UK central bank keeps main interest rate at 16-year high

4 months ago 32

The Bank of England on Thursday kept its main interest rate at a 16-year high of 5.25 per cent even though inflation has fallen to its target of 2.0 per cent, with several policymakers warning that a premature cut could stoke another bout of price rises.

Seven of the nine members of the bank’s policymaking Monetary Policy Committee, MPC, voted for no change while two backed a rate cut. The vote was consistent with that seen at the bank’s meeting last month. Interest rates have been unchanged since August after a series of hikes.

It was clear in the statement accompanying the decision that there was a divergence of opinion over the outlook for inflation, with some clearly concerned over still-high price rises in the services sector, the primary motor of the British economy.

“It’s good news that inflation has returned to our 2 per cent target,” said Bank of England Governor Andrew Bailey. “We need to be sure that inflation will stay low and that’s why we’ve decided to hold rates at 5.25 per cent for now.”

The decision is likely to disappoint the governing Conservative Party ahead of the United Kingdom’s general election in two weeks time. A cut would have been seized upon by Prime Minister Rishi Sunak as positive economic news, especially as it would have been accompanied by a fall in mortgage rates.

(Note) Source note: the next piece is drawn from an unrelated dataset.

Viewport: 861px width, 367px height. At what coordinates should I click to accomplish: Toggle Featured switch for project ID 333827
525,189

The panel insisted that the imminent election, which the main opposition Labour Party led by Keir Starmer is widely expected to win, had no bearing on its decision. It said the decision was, as always, based on achieving the 2.0 per cent inflation target “sustainably in the medium term”.

Economists believe that a cut is imminent, either at the bank’s next policymaking meeting in August or the following one in September. They expect there will be clear evidence by then that inflation is set to remain around the target over the coming year or two.

“We continue to think that the MPC will start dialling down restrictive policy from summer and deliver two rate cuts this year,” said Sanjay Raja, chief UK economist at Deutsche Bank.

The decline in the main inflation measure to 2.0 per cent in the year to May does not mean that prices are falling – they are just rising at a slower rate than they have for the past few years during a cost of living crisis that has seen living standards drop for millions across Britain.

The fall in inflation follows nearly three years of above-target inflation, which prompted central banks around the world to dramatically increase borrowing costs from the lows seen during the coronavirus pandemic.

The last time inflation in the UK was at 2 per cent was in July 2021 before prices started to shoot up, first as a result of supply chain issues during the pandemic and then because of Russia’s invasion of Ukraine, which pushed up energy costs.

Higher interest rates — which cool the economy by making it more expensive to borrow — have helped ease inflation, but they’ve also weighed on the British economy, which has barely grown since the pandemic rebound.

Critics of the Bank of England say it is being overly cautious about inflation and that keeping interest rates too high for too long will unnecessarily weigh on the economy.

Some central banks, including the European Central Bank, have started to cut rates as inflationary pressures have eased. The Swiss National Bank on Thursday also reduced its main rates by a quarter of a percentage point to 1.25 per cent.